▶ [Data excerpts]
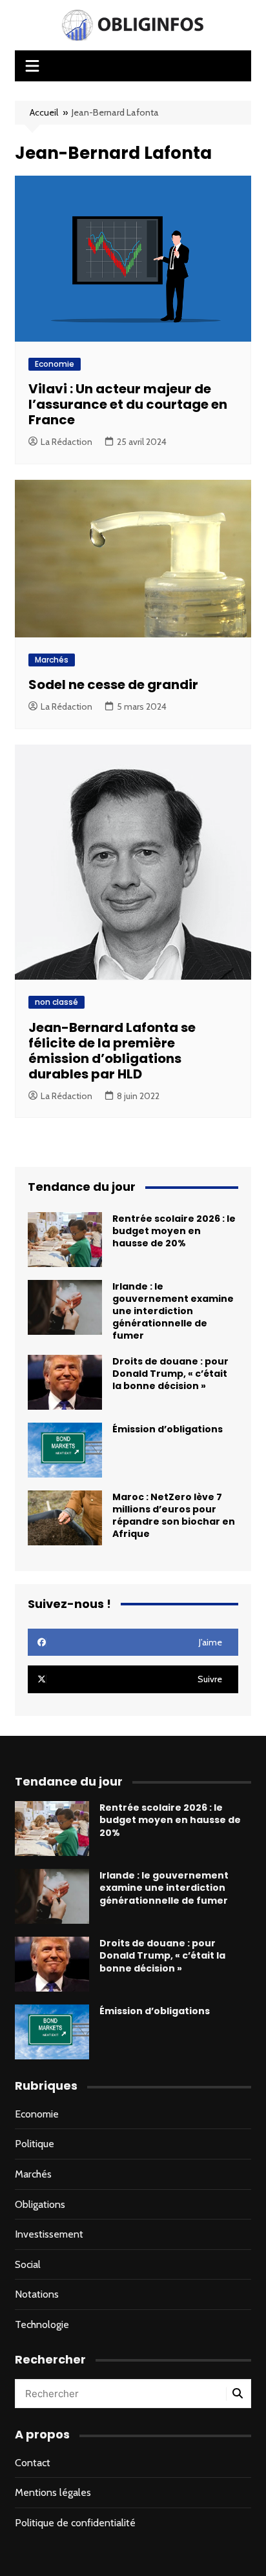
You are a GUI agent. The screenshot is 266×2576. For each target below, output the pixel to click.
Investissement (49, 2234)
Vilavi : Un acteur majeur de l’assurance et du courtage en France (127, 404)
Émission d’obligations (167, 1429)
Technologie (42, 2324)
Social (28, 2264)
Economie (54, 363)
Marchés (51, 659)
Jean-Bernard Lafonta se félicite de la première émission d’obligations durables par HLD (112, 1050)
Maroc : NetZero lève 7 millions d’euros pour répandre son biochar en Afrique (173, 1515)
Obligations (40, 2204)
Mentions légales (53, 2492)
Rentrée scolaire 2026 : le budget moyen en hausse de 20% (174, 1231)
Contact (32, 2463)
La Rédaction (66, 442)
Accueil (44, 112)
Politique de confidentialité (75, 2523)
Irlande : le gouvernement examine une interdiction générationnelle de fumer (173, 1311)
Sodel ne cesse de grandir (113, 684)
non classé (56, 1001)
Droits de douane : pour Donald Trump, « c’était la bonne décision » (170, 1373)
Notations (37, 2294)
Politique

▶ [Problem details] Please restate, exactly as written, the line that holds "Economie (54, 363)" and all remaining lines of the data above, and only those.

▶ [Response to this task]
Economie (54, 363)
Marchés (51, 659)
Jean-Bernard Lafonta se félicite de la première émission d’obligations durables par HLD (112, 1050)
Maroc : NetZero lève 7 millions d’euros pour répandre son biochar en Afrique (173, 1515)
Obligations (40, 2204)
Mentions légales (53, 2492)
Rentrée scolaire 2026 : le budget moyen en hausse de 20% (174, 1231)
Contact (32, 2463)
La Rédaction (66, 442)
Accueil (44, 112)
Politique de confidentialité (75, 2523)
Irlande : le gouvernement examine une interdiction générationnelle de fumer (173, 1311)
Sodel ne cesse de grandir (113, 684)
non classé (56, 1001)
Droits de douane : pour Donald Trump, « c’était la bonne décision » (170, 1373)
Notations (37, 2294)
Politique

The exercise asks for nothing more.